Collection entries>
──────────

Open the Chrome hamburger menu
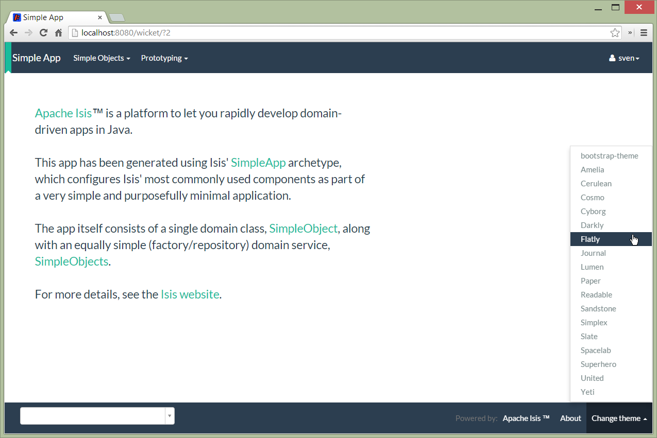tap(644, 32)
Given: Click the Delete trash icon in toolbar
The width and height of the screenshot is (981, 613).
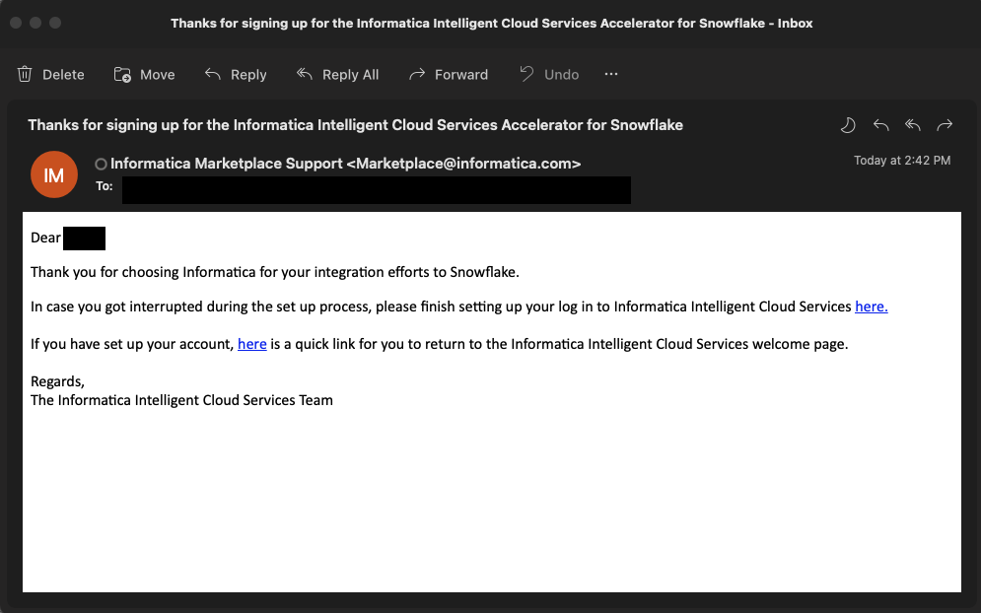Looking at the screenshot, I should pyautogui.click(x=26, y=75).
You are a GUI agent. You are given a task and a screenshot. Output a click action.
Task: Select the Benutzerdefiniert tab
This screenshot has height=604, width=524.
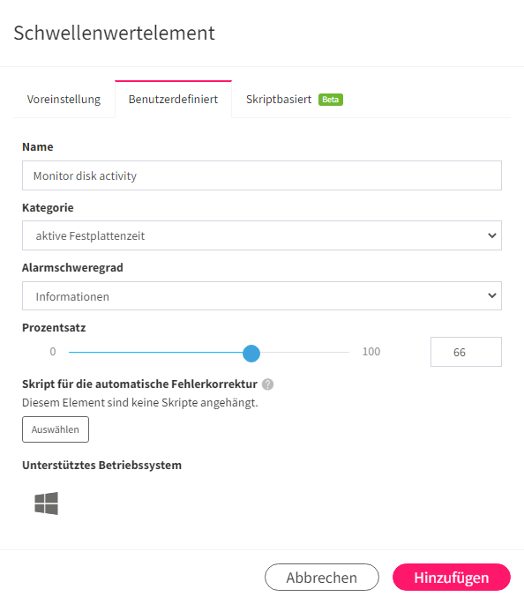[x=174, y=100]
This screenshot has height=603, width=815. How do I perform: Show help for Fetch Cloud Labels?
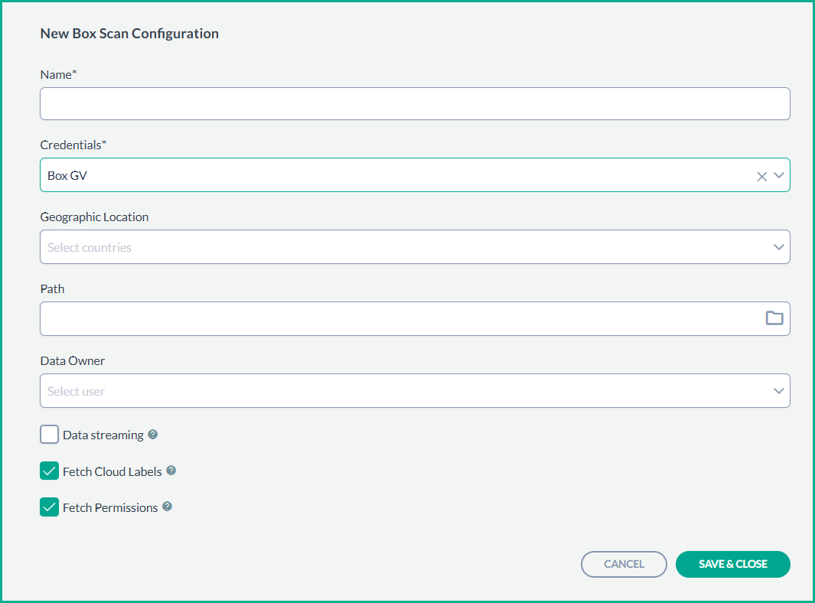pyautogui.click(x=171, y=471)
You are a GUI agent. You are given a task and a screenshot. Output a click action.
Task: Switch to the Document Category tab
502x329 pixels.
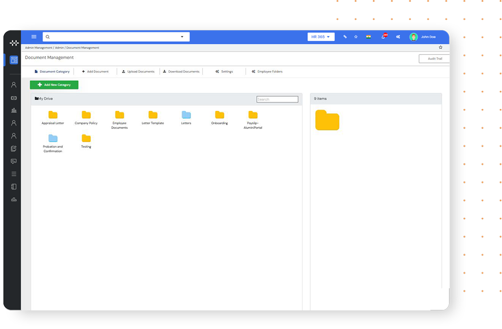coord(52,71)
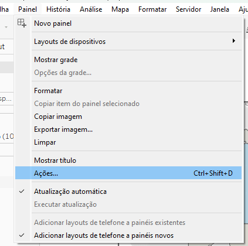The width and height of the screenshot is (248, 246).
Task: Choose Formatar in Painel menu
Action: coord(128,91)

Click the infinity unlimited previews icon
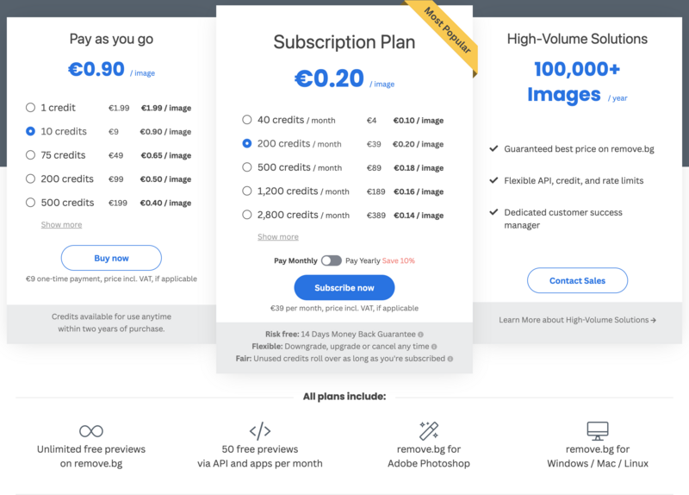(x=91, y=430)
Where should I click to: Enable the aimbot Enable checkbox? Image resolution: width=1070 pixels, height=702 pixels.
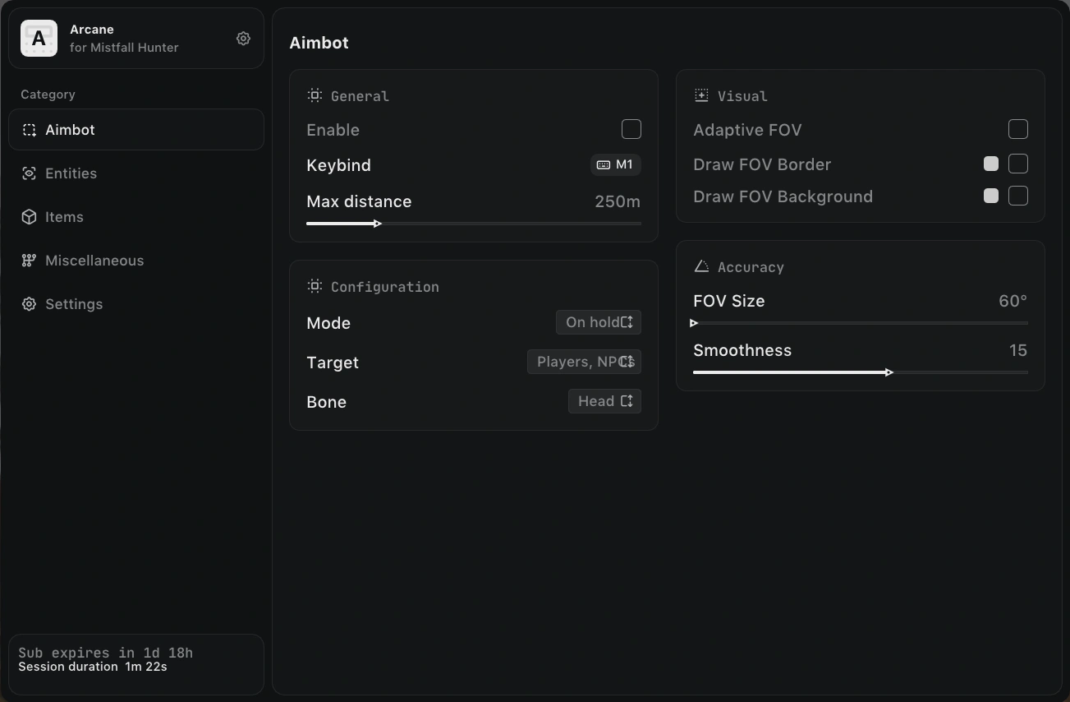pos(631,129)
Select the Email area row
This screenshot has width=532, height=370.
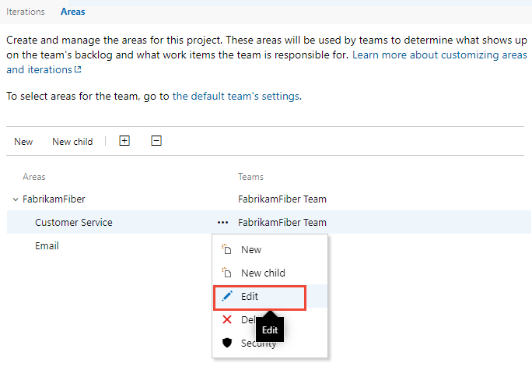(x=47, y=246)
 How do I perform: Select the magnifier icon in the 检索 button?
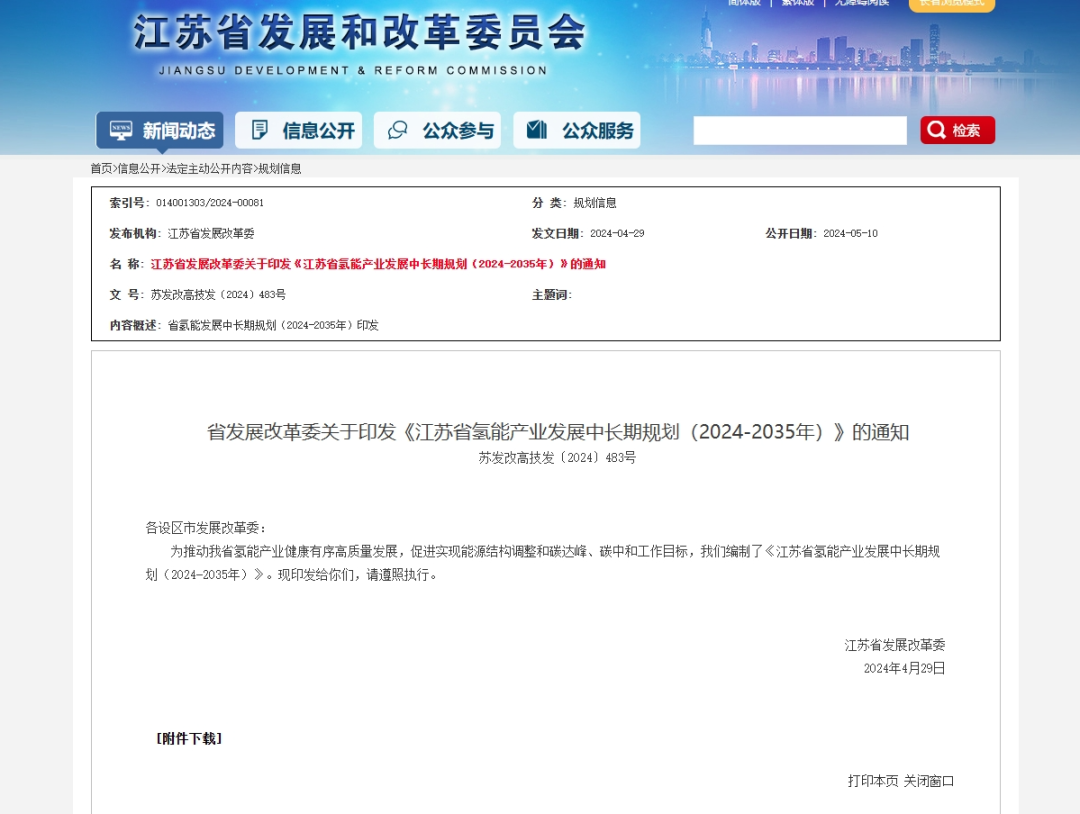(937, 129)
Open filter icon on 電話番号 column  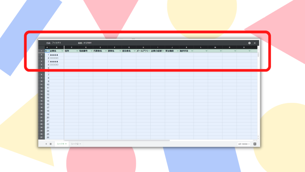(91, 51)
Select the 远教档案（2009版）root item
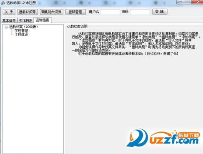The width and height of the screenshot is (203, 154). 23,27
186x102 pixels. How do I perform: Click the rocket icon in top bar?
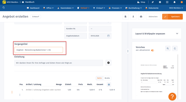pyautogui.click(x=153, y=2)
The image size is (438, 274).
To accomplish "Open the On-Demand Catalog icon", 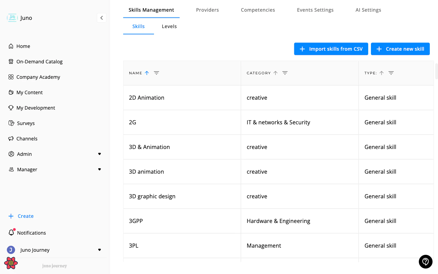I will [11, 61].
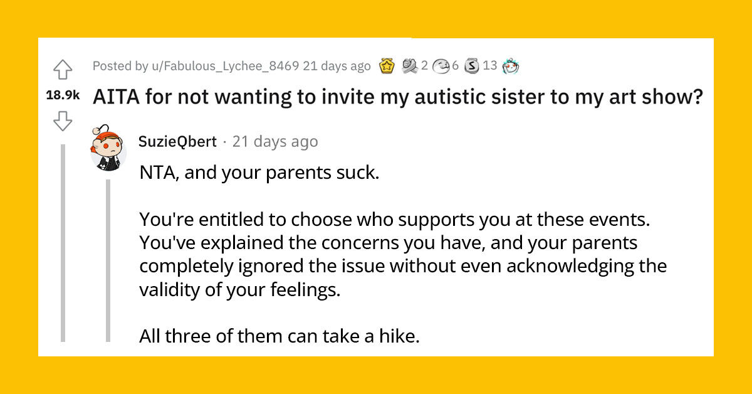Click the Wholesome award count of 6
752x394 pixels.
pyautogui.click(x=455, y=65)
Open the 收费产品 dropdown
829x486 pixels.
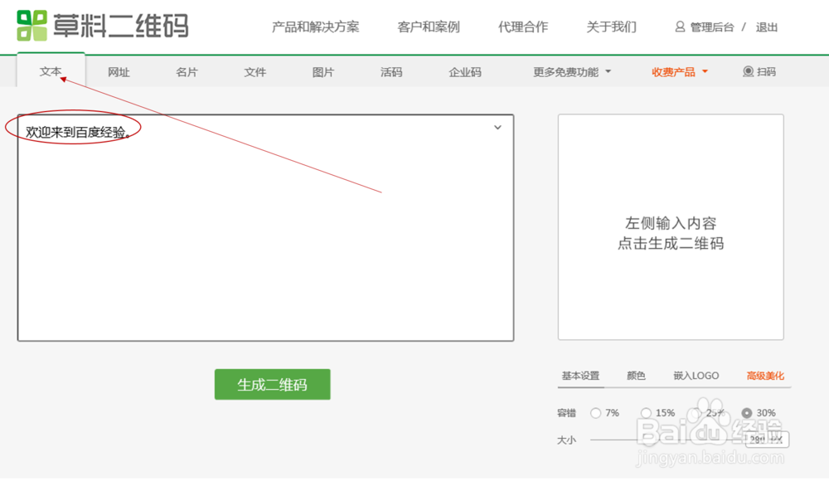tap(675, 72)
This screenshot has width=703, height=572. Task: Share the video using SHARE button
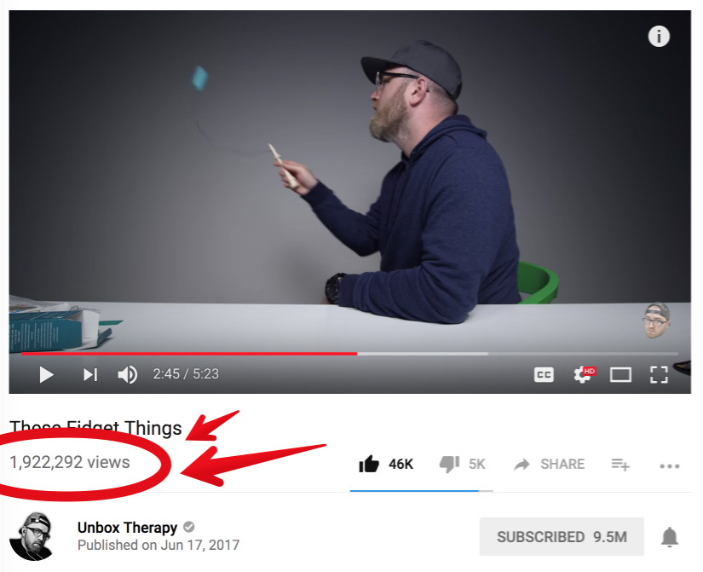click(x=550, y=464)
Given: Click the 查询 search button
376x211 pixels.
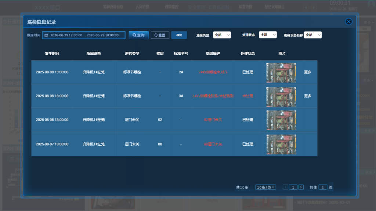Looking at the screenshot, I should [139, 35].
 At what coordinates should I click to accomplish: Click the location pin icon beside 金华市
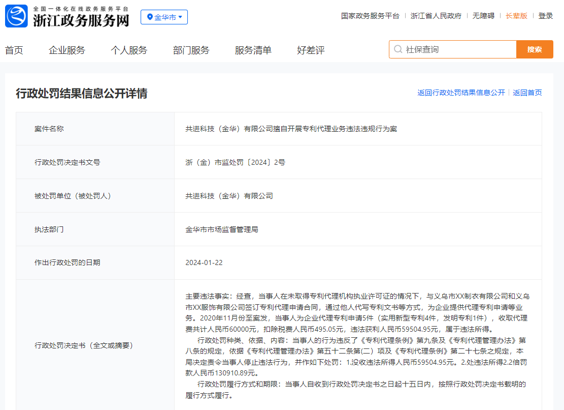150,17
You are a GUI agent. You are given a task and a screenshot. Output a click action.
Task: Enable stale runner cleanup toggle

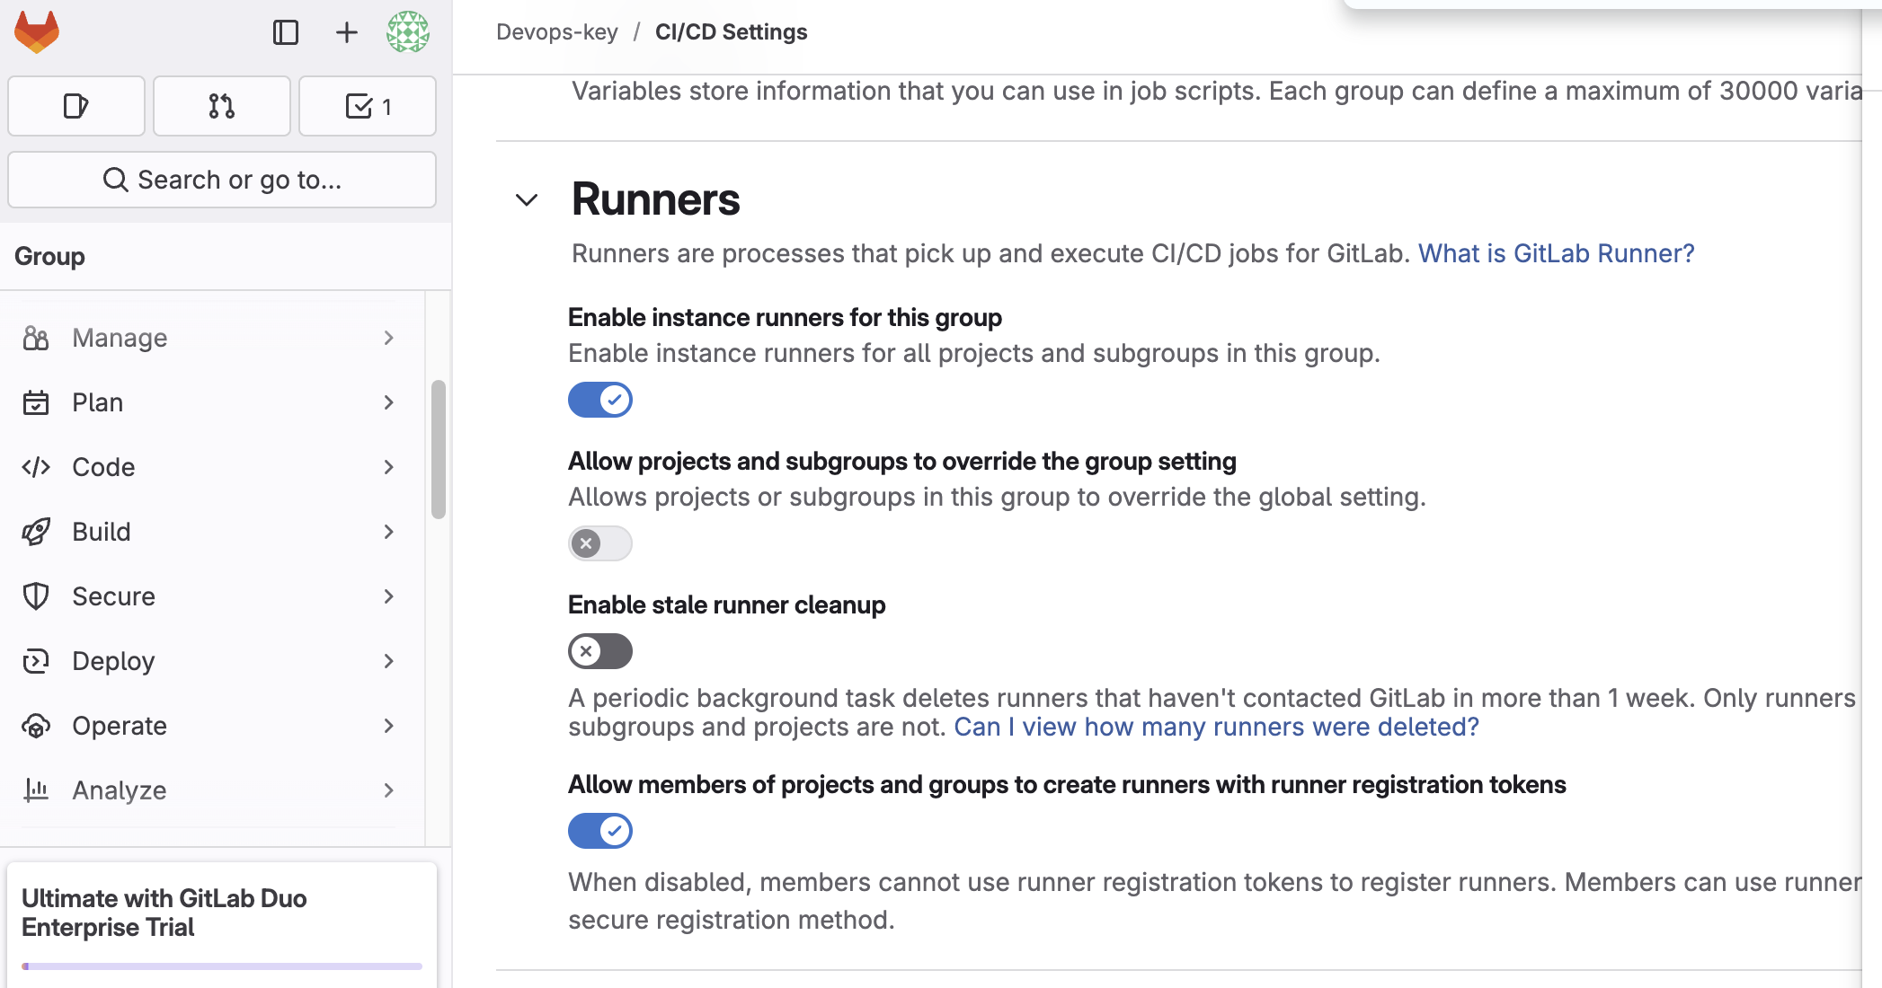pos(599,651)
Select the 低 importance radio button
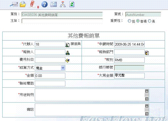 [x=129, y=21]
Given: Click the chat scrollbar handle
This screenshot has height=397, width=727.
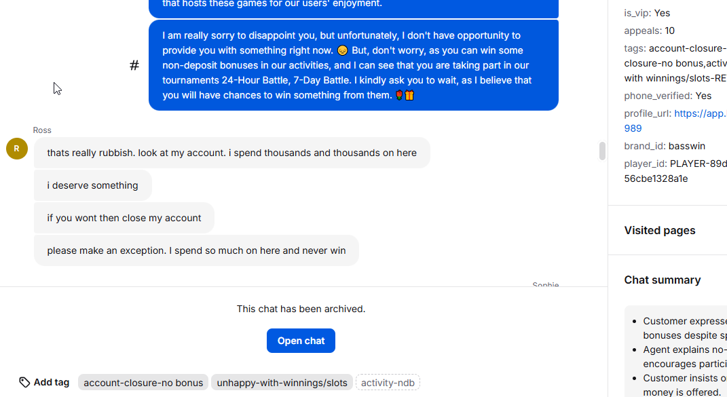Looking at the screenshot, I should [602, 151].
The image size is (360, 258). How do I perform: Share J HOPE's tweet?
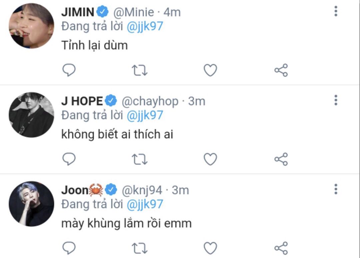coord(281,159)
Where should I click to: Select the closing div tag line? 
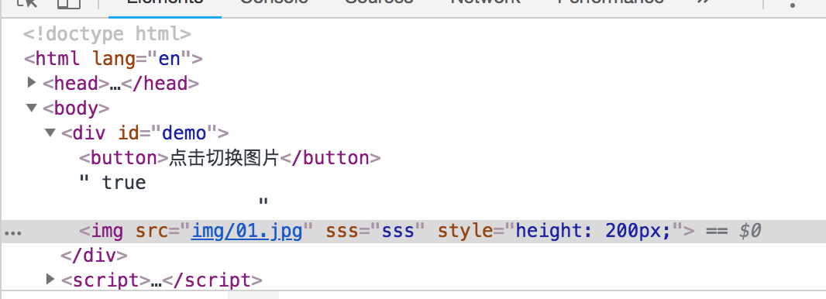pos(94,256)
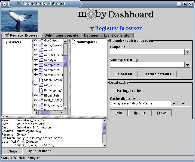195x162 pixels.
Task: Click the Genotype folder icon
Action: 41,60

──────────

What you should do>
Line by line and exactly, reproduce the span from the line with "Task: Enable stale runner cleanup toggle" through the end of the data above, both ends included, with pictures left out.

Response box>
Task: Enable stale runner cleanup toggle

pos(599,651)
Select the 低 importance radio button
 [x=129, y=21]
Given: Click the chat scrollbar handle
This screenshot has height=397, width=727.
Looking at the screenshot, I should [602, 151].
The image size is (360, 258). How do I perform: Share J HOPE's tweet?
coord(281,159)
Where should I click to: Select the closing div tag line? 
pos(94,256)
195x162 pixels.
Task: Click the Genotype folder icon
Action: 41,60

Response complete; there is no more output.